RECORDS FOR THE EXERCISE
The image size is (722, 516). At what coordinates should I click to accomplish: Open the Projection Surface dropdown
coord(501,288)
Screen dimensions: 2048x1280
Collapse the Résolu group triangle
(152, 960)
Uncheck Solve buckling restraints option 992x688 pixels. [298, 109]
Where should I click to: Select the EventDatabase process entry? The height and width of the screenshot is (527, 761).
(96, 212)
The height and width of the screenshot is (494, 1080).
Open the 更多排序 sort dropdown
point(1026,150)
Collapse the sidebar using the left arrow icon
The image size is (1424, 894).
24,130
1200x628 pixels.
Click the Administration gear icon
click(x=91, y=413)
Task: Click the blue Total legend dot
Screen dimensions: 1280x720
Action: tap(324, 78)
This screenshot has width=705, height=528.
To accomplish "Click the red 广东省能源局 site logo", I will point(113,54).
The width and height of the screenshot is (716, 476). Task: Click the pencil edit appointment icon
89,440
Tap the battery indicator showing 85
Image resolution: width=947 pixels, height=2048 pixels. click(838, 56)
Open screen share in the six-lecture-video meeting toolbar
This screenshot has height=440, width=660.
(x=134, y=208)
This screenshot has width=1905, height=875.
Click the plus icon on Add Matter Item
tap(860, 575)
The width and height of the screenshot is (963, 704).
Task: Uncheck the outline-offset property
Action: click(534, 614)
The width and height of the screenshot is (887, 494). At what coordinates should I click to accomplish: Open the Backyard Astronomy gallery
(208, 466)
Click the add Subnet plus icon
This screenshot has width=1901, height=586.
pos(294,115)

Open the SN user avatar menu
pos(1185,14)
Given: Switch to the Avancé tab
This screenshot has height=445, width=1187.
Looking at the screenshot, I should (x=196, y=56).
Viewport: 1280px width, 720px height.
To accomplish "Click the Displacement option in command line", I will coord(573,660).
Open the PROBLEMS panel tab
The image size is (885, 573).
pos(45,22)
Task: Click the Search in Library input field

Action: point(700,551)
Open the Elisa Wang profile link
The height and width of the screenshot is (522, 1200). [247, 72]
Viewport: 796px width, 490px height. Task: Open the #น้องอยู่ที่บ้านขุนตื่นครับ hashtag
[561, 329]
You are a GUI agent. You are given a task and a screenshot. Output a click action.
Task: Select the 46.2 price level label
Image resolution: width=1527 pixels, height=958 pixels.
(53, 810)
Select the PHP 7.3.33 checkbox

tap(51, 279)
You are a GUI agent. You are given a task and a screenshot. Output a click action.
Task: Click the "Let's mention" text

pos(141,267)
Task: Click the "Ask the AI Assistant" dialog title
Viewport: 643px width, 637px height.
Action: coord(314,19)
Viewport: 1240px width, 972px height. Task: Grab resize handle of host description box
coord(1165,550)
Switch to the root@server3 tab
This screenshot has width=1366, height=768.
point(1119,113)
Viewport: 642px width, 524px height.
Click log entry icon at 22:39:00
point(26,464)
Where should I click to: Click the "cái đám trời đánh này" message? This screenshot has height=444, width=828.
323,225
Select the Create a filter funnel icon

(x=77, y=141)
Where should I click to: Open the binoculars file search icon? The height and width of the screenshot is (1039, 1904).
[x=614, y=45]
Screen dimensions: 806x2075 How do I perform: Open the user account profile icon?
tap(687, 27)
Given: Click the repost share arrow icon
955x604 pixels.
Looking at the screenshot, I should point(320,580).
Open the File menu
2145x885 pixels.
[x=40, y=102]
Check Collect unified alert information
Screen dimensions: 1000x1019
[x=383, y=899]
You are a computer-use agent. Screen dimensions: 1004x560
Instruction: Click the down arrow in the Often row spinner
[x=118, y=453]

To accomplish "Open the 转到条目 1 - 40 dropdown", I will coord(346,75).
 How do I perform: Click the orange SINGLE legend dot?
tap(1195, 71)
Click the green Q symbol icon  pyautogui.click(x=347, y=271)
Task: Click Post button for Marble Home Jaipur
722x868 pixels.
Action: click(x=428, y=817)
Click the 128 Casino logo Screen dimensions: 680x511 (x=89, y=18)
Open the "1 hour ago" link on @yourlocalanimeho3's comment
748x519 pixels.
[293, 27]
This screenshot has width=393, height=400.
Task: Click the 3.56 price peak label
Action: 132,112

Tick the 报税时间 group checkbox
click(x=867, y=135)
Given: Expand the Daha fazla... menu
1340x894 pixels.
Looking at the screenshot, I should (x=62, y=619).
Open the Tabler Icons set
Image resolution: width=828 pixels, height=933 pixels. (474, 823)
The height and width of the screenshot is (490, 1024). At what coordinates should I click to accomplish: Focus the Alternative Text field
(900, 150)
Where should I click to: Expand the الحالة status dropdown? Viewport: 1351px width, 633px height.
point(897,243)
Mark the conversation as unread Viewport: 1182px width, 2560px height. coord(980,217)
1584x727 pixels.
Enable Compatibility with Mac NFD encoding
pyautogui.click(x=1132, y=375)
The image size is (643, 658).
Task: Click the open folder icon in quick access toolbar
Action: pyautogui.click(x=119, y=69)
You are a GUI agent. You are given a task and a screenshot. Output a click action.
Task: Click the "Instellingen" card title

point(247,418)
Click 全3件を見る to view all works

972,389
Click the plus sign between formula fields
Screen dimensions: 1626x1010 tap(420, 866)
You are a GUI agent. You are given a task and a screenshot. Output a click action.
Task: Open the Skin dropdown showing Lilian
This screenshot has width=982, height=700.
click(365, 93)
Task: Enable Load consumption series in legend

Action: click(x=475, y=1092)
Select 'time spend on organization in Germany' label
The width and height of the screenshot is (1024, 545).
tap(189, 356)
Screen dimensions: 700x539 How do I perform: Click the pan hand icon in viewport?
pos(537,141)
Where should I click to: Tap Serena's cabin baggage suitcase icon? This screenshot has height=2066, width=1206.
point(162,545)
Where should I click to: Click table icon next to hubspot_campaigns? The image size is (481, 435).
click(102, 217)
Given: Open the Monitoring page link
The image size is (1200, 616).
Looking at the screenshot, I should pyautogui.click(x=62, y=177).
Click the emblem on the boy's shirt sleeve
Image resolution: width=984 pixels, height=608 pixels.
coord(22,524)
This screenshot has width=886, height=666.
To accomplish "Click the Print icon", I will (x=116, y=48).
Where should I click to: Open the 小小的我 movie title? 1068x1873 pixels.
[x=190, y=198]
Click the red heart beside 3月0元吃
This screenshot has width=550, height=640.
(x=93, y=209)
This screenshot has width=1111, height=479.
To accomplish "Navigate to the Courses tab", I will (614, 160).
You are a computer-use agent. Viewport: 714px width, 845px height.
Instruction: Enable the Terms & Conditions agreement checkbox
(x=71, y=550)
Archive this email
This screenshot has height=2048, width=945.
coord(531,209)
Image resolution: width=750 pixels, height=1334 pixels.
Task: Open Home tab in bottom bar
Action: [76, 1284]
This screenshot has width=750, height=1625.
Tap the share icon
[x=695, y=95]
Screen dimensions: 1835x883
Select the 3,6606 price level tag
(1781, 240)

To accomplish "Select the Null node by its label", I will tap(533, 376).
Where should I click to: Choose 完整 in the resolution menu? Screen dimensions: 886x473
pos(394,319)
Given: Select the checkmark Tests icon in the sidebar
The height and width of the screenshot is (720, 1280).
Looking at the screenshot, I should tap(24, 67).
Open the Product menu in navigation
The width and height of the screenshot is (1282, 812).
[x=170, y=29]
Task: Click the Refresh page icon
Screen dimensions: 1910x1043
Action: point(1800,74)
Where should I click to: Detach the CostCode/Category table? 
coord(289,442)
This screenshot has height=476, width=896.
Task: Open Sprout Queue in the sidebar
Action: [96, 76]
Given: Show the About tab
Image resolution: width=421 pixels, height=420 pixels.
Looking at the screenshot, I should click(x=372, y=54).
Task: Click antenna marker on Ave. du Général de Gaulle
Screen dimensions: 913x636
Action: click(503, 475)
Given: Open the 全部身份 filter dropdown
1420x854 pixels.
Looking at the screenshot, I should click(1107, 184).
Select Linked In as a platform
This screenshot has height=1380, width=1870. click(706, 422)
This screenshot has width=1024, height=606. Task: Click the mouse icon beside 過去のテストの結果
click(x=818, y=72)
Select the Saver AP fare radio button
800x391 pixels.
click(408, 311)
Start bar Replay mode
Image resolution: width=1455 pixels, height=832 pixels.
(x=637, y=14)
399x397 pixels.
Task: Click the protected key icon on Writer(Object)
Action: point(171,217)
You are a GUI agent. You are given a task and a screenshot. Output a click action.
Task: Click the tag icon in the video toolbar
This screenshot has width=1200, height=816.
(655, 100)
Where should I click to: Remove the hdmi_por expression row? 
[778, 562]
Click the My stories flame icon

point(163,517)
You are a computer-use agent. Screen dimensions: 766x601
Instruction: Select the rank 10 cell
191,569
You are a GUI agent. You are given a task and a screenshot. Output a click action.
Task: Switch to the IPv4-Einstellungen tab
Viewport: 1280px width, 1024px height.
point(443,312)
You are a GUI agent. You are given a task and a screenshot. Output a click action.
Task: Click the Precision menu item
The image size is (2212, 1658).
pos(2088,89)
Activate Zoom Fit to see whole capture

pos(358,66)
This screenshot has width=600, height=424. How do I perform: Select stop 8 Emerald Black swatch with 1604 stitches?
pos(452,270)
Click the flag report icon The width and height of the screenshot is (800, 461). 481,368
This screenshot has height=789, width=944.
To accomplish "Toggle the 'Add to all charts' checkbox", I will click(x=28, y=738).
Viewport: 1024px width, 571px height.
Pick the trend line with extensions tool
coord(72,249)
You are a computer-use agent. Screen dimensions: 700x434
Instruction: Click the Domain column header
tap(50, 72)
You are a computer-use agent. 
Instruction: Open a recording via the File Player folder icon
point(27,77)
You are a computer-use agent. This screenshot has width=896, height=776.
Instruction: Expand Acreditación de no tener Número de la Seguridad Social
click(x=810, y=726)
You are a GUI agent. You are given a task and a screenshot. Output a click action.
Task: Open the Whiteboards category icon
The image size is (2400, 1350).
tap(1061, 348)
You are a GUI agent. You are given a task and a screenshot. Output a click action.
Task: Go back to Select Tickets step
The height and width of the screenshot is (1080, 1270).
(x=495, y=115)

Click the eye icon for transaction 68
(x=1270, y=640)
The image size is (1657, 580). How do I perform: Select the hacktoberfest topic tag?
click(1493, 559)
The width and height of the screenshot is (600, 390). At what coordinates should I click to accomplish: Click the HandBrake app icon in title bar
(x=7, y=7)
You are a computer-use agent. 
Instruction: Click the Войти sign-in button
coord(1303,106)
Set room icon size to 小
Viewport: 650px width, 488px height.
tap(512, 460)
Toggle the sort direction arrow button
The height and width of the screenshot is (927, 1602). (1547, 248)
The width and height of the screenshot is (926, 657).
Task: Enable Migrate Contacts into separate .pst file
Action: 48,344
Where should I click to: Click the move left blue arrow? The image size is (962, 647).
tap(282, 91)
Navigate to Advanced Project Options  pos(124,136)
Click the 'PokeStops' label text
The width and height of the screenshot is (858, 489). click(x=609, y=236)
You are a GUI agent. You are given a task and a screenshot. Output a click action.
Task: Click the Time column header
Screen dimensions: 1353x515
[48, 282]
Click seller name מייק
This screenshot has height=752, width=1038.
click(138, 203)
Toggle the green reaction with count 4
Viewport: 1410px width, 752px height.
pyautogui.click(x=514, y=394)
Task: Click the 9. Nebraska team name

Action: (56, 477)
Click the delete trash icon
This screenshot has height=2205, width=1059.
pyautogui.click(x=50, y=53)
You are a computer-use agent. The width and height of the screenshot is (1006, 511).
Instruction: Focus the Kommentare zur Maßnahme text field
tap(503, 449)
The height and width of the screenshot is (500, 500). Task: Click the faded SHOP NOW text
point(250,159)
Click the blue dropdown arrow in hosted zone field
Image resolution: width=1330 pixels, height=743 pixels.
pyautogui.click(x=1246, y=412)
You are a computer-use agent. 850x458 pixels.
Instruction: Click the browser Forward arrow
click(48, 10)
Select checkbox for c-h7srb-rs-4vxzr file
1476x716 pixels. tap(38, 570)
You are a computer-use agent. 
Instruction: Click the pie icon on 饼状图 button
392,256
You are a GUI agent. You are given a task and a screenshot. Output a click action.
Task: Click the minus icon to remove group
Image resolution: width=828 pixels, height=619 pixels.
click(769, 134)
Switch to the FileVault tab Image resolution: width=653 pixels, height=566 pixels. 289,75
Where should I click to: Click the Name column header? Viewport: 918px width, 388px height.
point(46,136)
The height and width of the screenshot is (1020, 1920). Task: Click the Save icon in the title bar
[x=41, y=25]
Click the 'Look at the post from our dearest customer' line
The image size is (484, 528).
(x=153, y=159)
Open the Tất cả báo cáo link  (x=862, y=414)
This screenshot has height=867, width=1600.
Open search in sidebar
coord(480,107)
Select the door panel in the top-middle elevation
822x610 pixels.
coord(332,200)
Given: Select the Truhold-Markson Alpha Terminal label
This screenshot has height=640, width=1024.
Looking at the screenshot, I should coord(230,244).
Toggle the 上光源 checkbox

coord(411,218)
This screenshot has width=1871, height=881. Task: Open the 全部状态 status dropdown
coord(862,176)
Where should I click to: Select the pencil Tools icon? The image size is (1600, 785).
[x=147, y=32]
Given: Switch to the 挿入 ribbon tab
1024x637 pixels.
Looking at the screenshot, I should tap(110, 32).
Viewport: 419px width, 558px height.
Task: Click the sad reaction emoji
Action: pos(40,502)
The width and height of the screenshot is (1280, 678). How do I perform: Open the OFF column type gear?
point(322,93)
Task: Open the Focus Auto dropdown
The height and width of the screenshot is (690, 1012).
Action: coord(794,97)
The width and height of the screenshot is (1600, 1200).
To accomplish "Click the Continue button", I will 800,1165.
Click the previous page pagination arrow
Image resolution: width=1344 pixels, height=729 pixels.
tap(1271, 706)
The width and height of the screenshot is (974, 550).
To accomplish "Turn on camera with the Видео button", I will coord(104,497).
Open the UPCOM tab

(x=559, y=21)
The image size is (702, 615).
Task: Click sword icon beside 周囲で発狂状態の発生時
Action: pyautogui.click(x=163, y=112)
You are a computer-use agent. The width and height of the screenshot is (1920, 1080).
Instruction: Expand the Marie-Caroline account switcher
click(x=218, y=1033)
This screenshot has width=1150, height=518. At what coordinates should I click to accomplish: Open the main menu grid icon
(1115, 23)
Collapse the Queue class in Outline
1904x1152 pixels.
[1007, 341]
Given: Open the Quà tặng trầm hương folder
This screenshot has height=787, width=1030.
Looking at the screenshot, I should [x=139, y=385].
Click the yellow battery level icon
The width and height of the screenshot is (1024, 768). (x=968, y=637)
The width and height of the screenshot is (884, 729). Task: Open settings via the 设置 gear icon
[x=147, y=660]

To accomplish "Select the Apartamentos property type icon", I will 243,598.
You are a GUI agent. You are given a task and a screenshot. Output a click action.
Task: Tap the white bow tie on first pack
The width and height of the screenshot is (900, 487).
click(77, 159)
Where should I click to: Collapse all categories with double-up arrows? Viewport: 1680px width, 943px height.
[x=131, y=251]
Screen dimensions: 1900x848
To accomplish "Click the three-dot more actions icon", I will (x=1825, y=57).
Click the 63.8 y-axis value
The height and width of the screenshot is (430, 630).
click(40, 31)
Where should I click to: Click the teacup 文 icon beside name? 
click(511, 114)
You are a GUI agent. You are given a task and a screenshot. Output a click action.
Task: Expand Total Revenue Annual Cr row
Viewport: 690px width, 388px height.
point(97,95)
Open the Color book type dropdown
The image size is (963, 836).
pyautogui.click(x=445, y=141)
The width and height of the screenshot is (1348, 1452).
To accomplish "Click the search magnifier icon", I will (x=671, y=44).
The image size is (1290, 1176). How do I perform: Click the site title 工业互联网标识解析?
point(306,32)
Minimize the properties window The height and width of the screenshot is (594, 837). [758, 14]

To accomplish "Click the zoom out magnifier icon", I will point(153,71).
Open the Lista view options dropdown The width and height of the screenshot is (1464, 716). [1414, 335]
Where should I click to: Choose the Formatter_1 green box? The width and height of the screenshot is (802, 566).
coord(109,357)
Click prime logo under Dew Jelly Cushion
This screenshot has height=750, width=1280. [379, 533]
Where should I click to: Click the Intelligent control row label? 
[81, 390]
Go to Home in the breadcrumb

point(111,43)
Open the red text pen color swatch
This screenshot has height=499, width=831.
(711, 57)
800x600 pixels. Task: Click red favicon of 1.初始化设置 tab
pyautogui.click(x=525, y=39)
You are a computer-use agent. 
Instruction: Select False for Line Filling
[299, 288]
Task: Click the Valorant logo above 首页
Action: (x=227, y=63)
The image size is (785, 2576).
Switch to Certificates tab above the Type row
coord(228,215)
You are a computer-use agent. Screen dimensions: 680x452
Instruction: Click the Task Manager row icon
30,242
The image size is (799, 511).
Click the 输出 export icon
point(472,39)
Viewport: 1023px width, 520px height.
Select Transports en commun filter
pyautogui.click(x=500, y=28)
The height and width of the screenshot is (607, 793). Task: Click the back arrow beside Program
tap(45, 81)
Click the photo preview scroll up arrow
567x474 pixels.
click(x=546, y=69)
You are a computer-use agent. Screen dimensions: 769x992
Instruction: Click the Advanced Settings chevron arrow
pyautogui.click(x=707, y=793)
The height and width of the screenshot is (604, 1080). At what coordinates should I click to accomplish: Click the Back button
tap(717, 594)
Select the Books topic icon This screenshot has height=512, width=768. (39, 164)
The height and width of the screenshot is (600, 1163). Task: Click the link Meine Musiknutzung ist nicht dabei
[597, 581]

REQUIRED ACTION
In the data above, find the line with "The width and height of the screenshot is (1024, 545)." and the line with "This screenshot has width=886, height=666.". Retype both, plus every line between them, exactly.

RESULT OF THE EXERCISE
The width and height of the screenshot is (1024, 545).
tap(189, 356)
Screen dimensions: 700x539 How do I perform: Click the pan hand icon in viewport?
pos(537,141)
Where should I click to: Tap Serena's cabin baggage suitcase icon? This screenshot has height=2066, width=1206.
point(162,545)
Where should I click to: Click table icon next to hubspot_campaigns? The image size is (481, 435).
click(102, 217)
Given: Open the Monitoring page link
The image size is (1200, 616).
Looking at the screenshot, I should pyautogui.click(x=62, y=177).
Click the emblem on the boy's shirt sleeve
Image resolution: width=984 pixels, height=608 pixels.
coord(22,524)
This screenshot has width=886, height=666.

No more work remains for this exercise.